Could it be done faster?
In this particular case, REvil produces the entire table of deobfuscated functions at once. Therefore, after loading the sample into a debugger, you may execute the subprogram that retrieves and deobfuscates the WinAPI functions; then the debugger will automatically insert decrypted names of the API functions into the code. After that, you can make a dump and continue working with it; the functions will be present at their locations. But this method is suitable not for all situations. For instance, if the deobfuscation is performed not for the entire list of functions at once, but for each function separately at the time when it's called, this technique won't work.
Conclusions
Now you know how to restore WinAPI calls obfuscated using calls to their hashes.
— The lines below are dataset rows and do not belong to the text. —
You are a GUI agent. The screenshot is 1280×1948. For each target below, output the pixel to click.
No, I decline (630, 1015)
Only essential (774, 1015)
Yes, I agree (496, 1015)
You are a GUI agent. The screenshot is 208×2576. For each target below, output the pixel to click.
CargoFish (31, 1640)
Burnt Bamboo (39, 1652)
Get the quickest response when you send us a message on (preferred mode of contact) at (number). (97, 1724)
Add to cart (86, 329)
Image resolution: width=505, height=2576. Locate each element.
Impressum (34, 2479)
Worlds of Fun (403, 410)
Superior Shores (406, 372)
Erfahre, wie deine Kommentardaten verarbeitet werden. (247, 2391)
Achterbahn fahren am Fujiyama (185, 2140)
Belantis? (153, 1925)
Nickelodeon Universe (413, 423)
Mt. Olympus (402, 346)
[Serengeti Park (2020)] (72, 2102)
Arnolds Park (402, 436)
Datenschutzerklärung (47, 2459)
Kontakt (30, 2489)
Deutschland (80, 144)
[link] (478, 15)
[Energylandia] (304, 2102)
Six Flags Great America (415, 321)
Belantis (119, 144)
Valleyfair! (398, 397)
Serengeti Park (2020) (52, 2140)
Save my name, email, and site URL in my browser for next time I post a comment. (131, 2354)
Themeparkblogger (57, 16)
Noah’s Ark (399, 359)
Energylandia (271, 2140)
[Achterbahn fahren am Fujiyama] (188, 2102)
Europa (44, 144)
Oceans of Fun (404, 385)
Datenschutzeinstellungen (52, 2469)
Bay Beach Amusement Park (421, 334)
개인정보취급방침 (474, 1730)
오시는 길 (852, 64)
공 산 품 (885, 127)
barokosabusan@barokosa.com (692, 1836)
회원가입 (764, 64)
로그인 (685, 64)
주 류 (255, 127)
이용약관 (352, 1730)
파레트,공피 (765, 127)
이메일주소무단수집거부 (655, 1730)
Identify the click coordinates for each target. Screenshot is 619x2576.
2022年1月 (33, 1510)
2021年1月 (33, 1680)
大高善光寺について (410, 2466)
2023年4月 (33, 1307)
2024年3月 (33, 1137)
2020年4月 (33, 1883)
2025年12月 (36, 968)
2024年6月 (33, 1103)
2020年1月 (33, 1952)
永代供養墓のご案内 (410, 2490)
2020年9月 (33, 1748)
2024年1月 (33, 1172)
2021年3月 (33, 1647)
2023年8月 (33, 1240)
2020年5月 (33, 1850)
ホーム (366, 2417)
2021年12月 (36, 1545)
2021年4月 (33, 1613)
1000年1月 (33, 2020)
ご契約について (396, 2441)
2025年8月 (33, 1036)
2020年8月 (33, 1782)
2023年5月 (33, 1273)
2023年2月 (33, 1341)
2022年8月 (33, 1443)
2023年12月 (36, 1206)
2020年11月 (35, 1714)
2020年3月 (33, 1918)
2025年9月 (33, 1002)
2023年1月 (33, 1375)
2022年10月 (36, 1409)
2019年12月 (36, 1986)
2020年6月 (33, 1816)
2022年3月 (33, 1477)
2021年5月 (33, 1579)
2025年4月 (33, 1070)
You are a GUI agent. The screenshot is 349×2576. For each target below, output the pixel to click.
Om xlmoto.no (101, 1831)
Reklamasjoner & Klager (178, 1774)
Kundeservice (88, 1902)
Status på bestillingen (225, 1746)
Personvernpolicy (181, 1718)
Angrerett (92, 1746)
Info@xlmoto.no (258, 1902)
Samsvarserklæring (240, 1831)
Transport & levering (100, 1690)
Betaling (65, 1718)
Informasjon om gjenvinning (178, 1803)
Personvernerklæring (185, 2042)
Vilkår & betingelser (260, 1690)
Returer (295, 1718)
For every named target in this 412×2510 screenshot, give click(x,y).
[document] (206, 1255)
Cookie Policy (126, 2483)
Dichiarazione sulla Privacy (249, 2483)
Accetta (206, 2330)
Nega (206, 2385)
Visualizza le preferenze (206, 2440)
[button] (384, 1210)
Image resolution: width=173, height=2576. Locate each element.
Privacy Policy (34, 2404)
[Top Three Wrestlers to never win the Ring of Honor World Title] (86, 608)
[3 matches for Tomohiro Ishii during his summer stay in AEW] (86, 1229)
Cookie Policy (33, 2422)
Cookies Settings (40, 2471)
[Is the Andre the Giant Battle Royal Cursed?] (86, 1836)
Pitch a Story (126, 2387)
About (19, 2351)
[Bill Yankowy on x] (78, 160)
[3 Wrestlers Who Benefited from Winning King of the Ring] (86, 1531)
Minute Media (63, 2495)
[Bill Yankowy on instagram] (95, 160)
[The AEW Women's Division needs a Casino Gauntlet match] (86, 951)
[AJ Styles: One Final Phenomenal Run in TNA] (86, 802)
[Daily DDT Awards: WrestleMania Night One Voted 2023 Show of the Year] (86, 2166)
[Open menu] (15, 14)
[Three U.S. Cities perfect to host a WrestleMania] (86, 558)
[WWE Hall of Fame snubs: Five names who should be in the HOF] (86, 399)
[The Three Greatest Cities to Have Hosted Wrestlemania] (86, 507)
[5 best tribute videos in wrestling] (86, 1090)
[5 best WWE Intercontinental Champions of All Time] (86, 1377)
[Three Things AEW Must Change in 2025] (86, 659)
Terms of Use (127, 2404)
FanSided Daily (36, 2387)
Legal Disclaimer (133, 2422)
As you can see, this obfuscation technique can be easily negated using a debugger or a disassembler. Furthermore, mathematical manipulations with the hash don't make the reverse engineering impossible. Such tricks can be easily detected in the pseudocode; all they can do is slow down the examination of a sample by a few minutes. The sole purpose of such manipulations is to fool automatic detection systems; if you perform a manual analysis, they are totally useless.